Can you repeat word for word the part of the material below that opens with the line containing "You are a computer-use" and runs through the end of the material, leaving the pictures out of your answer?

Stored data entries:
★ ★ ★

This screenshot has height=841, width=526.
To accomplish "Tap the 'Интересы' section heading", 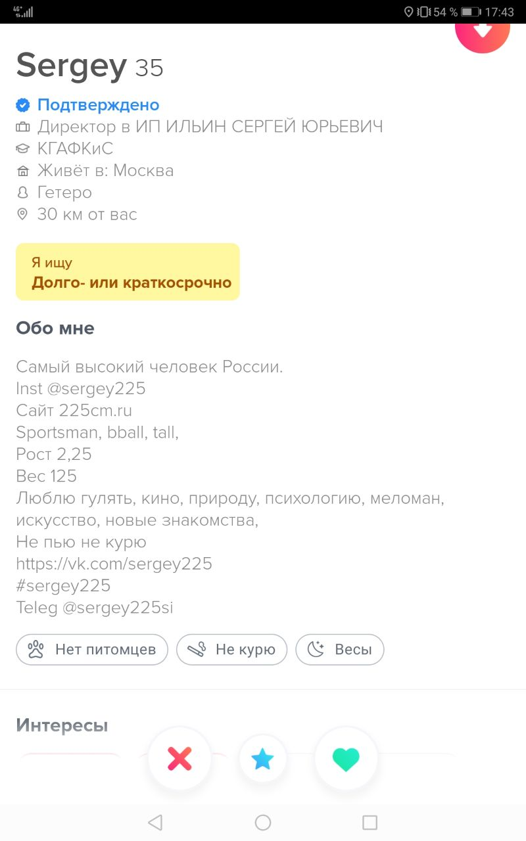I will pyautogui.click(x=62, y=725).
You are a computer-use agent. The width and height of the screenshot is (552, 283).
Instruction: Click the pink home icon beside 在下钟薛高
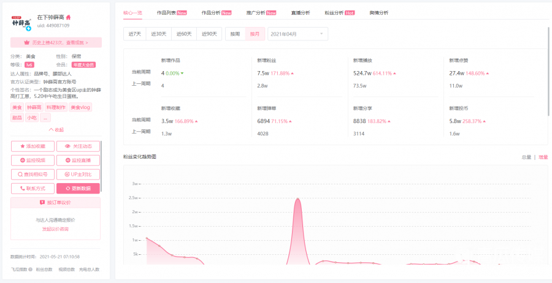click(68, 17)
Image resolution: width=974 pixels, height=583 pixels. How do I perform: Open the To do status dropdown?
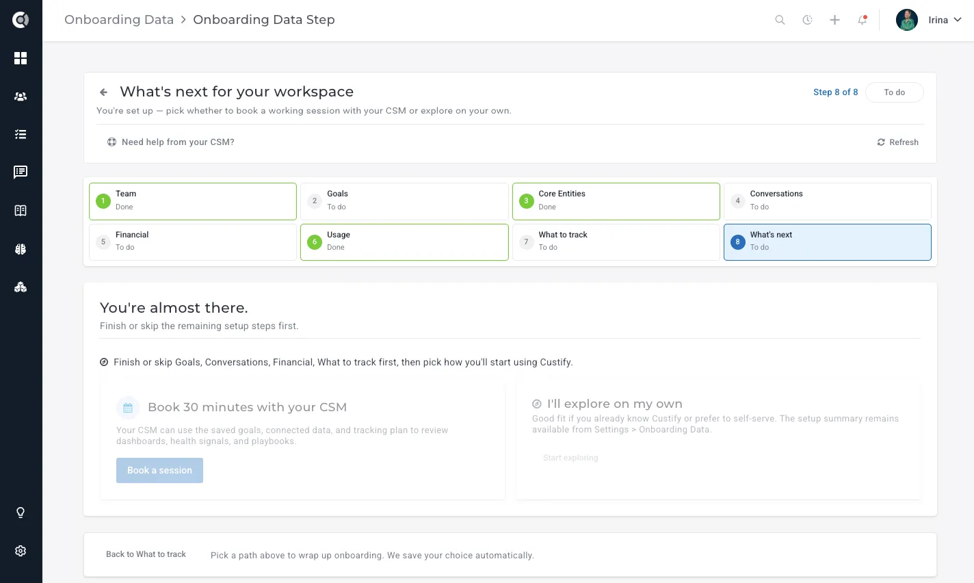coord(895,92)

★ ★ ★

### FINAL RESULT
You are a computer-use agent. The width and height of the screenshot is (552, 283).
Instruction: Click the pink home icon beside 在下钟薛高
click(68, 17)
Image resolution: width=974 pixels, height=583 pixels. How do I perform: Open the To do status dropdown?
coord(895,92)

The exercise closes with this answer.